What is the best way to regulate the market entry of new drugs and biologics in a manner that fosters medical innovation, yet does not make unsafe or unproven products available to doctors and patients? In a new paper—Fostering Resilience in the Medical Marketplace—we answer that question with a set of recommendations for improving the U.S. Food and Drug Administration’s (FDA) regulatory approval process.
The FDA was established to make sure that medical products are safe and effective prior to broad availability. But in recent years, the FDA has strayed from its original mandate, requiring not only evidence of safety and effectiveness but also evidence of clinical utility. That means that new drugs must prove that they are not only safe and effective, but offer, in some overall and ultimate sense, profound benefits to patient health from a product. Even the best science generally cannot produce conclusive evidence on such a question—even regarding drugs that have been used by millions of patients over many years. And so, for diseases that affect millions of Americans and are responsible for most of the morbidity and mortality in our country (i.e., heart failure, Alzheimer’s disease, COPD, diabetes, etc.) FDA-mandated pre-market clinical trials have become ever longer, larger, and more complex, in pursuit of that aspirational goal.

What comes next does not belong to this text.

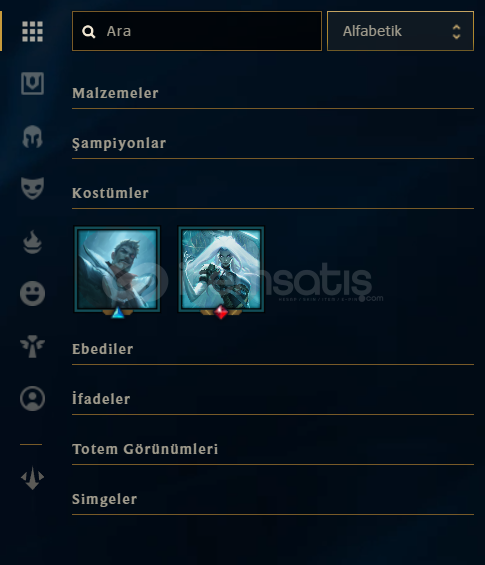This screenshot has height=565, width=485.
Task: Open the summoner icons profile circle
Action: (32, 399)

While gathering evidence about clinical utility is important and desirable, requiring proof of profound clinical utility as a condition of market entry blocks useful drugs from ever making it to the marketplace. That such drugs are now often blocked is the key reason that no new drugs to treat Alzheimer’s disease have been approved despite the many large drug trials conducted over the past decade.

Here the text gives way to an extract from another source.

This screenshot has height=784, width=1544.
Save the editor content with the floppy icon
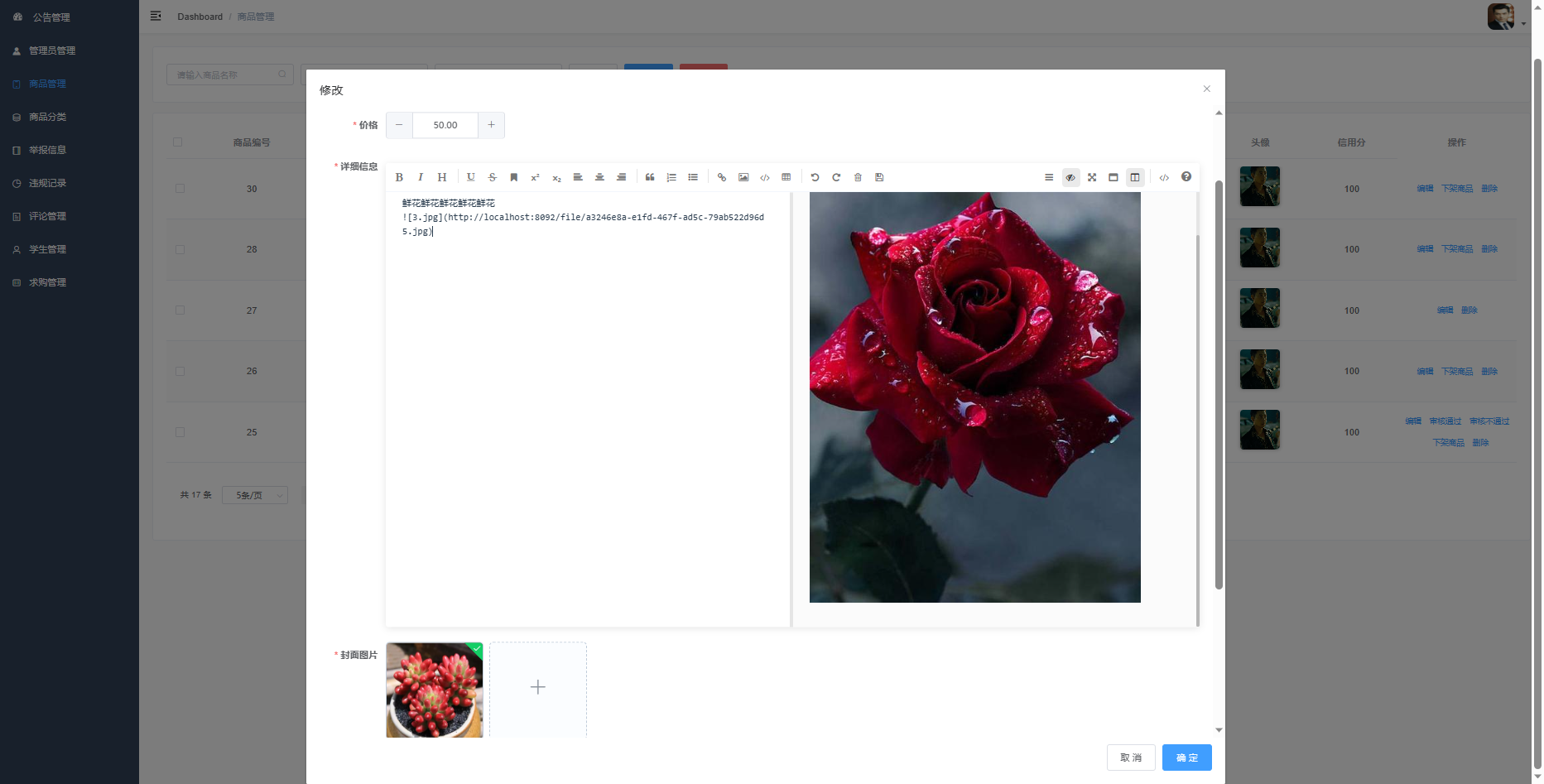[x=879, y=177]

Furthermore, the protraction of preapproval processes has taxed the FDA’s capacity to produce new-drug reviews, as greatly increased budgets have been necessary just for FDA to deliver the same number of reviews per year as it did a decade ago.
Why has the FDA strayed from its mandate? The responsibility largely lies with Congress, which has often sought to castigate or humiliate the FDA at those moments when toxicities associated with approved products have emerged. For Congress to exercise oversight only at such stressful moments has led the FDA to react by moving to seek assurance of the clinical utility of new products, thereby becoming more restrictive than is necessary. This is one of the main reasons that most small companies, the cradle from which many new medical discoveries emerge, are now largely focused on orphan rare diseases. The hurdles for approval are lower because (1) clinical benefit is much easier to demonstrate and (2) if toxicities emerge the number of patients at risk is minimal.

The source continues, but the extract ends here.